Virginia state health officials said on Friday that vaccine providers were able to begin offering the additional shots as early as Aug. 14. Officials in Arlington, Fairfax and Loudoun counties and the city of Alexandria have all announced that third doses are available at their government-run vaccination sites, with individuals required to confirm that they have a qualifying condition.

Officials in D.C. and Maryland have not yet announced specific plans to administer the extra shots to their immunocompromised residents, although Howard County also said on Tuesday that it was providing third doses.

The region has seen a steady rise in new coronavirus cases in recent weeks, in part because of the highly contagious delta variant. An average daily total of 3,200 new cases were reported across all three jurisdictions in the past week. Figures that high were last recorded in mid-February.

The additional shots are for people with medical conditions that either suppress the immune system or require them to take immunosuppressive medication. Cancer patients undergoing active treatment, some organ and stem cell transplant recipients, people with moderate or severe immunodeficiencies, people with advanced or untreated HIV, and those taking high-dose corticosteroids are in this group.

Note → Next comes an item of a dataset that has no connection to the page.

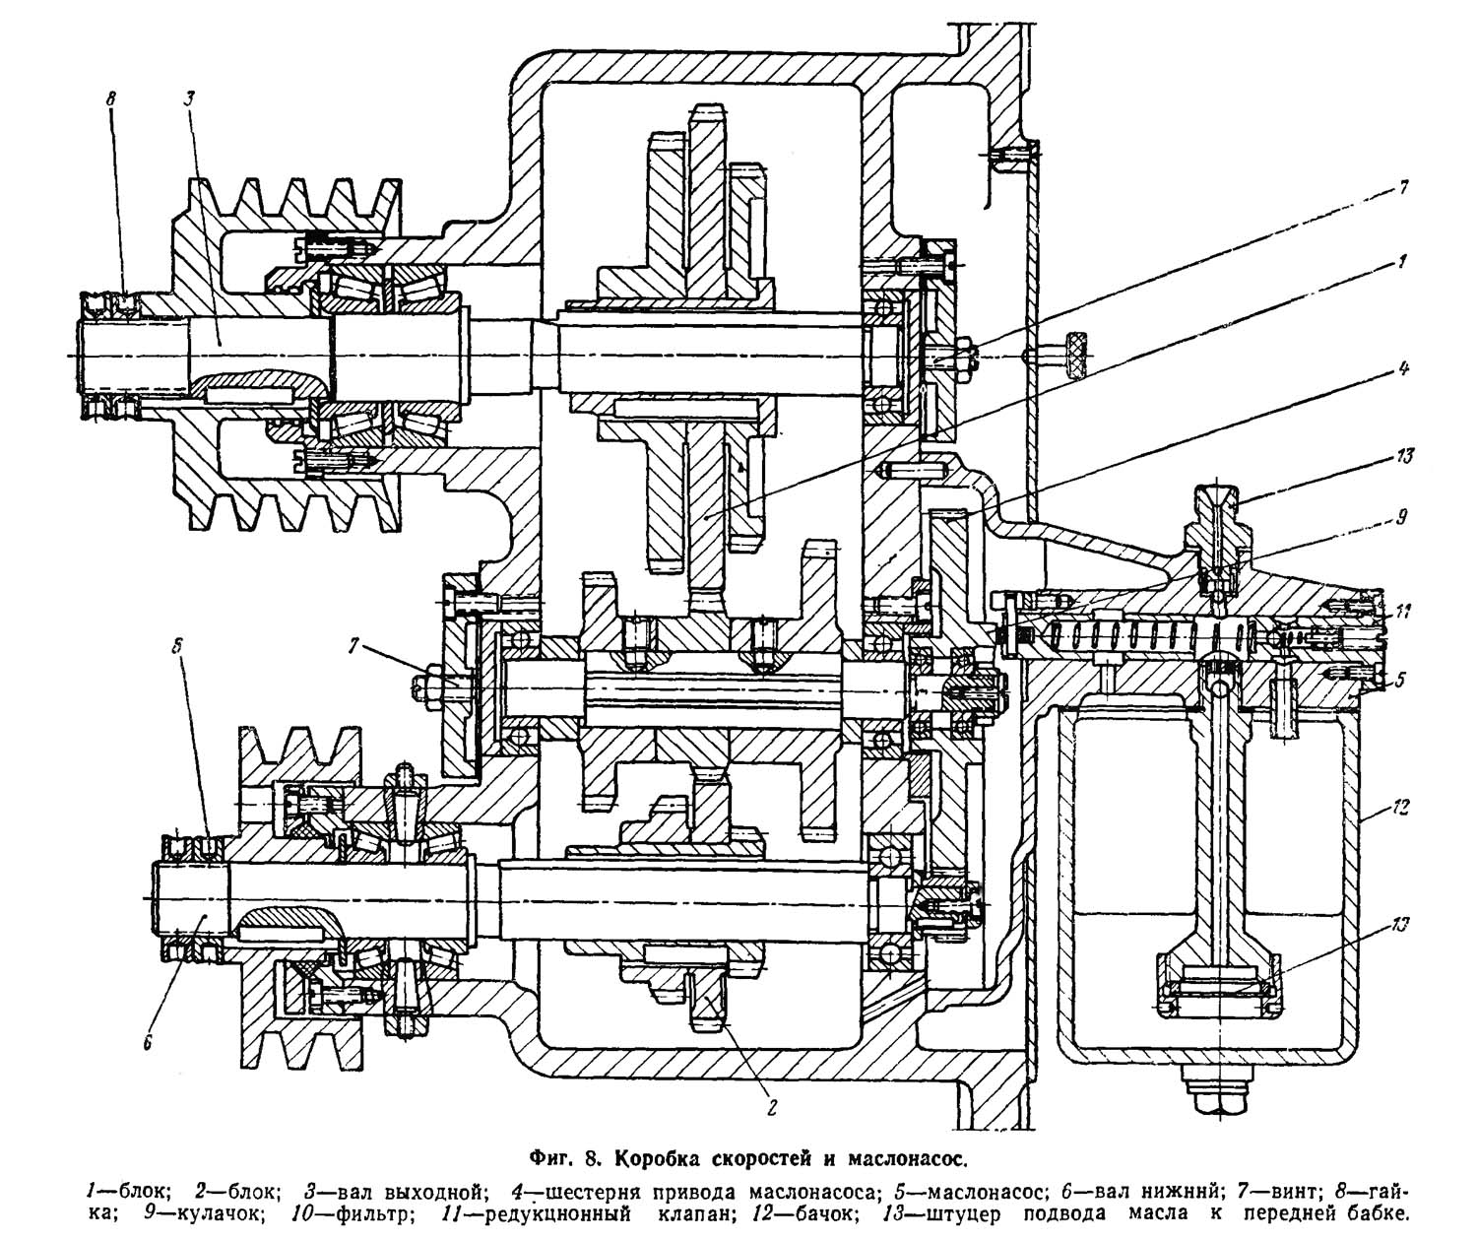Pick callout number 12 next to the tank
1401,808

Virginia officials estimated that approximately 124,300 people — or about 3 percent of the state’s vaccinated population — are eligible.

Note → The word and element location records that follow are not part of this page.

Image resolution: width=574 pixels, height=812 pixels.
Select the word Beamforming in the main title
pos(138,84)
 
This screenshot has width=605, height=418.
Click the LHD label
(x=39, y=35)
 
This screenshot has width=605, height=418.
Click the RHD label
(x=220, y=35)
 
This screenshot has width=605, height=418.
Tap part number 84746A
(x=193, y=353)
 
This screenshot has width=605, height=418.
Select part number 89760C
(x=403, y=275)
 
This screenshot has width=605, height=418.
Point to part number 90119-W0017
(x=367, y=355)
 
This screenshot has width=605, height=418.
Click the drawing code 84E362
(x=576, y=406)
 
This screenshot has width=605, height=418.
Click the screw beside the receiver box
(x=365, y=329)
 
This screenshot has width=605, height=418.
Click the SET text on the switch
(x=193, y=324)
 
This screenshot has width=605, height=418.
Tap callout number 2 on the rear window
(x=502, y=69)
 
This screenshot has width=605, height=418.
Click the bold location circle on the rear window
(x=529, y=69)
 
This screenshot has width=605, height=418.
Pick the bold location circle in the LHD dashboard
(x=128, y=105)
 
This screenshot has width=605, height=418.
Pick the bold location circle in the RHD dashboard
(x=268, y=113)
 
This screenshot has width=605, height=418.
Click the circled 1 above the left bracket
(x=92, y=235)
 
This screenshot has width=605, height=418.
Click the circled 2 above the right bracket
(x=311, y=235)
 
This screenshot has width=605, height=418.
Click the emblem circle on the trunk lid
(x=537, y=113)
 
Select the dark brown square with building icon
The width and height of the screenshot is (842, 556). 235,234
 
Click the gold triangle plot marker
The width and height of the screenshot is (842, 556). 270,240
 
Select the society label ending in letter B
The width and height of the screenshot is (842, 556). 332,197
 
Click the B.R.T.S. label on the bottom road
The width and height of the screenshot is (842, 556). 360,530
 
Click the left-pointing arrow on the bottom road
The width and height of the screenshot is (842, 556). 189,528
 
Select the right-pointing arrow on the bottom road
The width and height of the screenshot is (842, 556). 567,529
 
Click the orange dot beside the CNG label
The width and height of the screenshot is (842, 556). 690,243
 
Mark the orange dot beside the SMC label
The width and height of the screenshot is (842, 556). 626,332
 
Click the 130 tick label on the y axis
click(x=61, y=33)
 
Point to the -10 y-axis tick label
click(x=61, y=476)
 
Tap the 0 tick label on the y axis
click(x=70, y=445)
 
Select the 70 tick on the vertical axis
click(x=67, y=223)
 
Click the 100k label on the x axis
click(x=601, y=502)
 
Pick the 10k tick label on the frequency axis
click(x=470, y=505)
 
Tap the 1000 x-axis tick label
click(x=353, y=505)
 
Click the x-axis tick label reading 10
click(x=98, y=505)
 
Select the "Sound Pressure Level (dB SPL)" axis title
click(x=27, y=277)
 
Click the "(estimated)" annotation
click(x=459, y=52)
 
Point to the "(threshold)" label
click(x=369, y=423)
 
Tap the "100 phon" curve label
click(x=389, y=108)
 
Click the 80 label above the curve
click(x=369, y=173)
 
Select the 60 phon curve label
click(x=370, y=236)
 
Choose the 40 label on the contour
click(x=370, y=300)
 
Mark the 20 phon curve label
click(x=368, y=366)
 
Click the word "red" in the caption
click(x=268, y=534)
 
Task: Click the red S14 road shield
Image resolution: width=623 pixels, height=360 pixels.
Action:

Maryland Health Secretary Dennis R. Schrader said Tuesday that health officials are working on the state’s plan for providing a third dose to the immunocompromised. He estimated that there are a couple hundred thousand Maryland residents who will be eligible.

“We have multiple channels — physicians, hospitals, pharmacies, local health departments,” he said, noting the locations where the shots will be administered. “We’re going to be encouraging that.”

Schrader said the state will rely heavily on doctors who will have to identify those with a condition that makes them eligible for an additional shot.

He said doctors, who may not have the vaccine available to administer, will be able to write a prescription that a patient could take to the pharmacy, hospital or local health department.

“We really want the doctors to make that determination,” he said.

The Centers for Disease Control and Prevention recommended a third dose for the immunocompromised last week, after an expert advisory panel unanimously endorsed the plan. President Biden is planning to announce that most others who are vaccinated will need booster shots, although doses for the general population would not be administered until mid- or late September.

CDC backs third vaccine dose for immunocompromised people

Third doses have only been recommended for vaccinated individuals who received either the Pfizer-BioNTech or Moderna vaccines. Qualifying individuals should get the same vaccine they received in the first two shots, at least 28 days after the date of their second dose, federal health officials said.

The CDC has not yet made a recommendation for immunocompromised people who received the single-dose Johnson & Johnson vaccine.

D.C. Health Director LaQuandra Nesbitt said in a news conference Monday that the city is urging D.C. residents to speak with their health-care providers about whether an additional dose is appropriate.

Nesbitt added that there are “many locations throughout the city where they can access that additional dose.” She said all eligible individuals should already be receiving regular health care for their qualifying medical condition.

While government data shows that about 1 million people nationally have managed to receive an unauthorized third dose, she said, those registries offer no way for D.C. — or any other jurisdiction — to ensure that those seeking another shot at city-run sites are in fact eligible.

“We want to be clear: This is an additional dose. This is not a booster,” she said.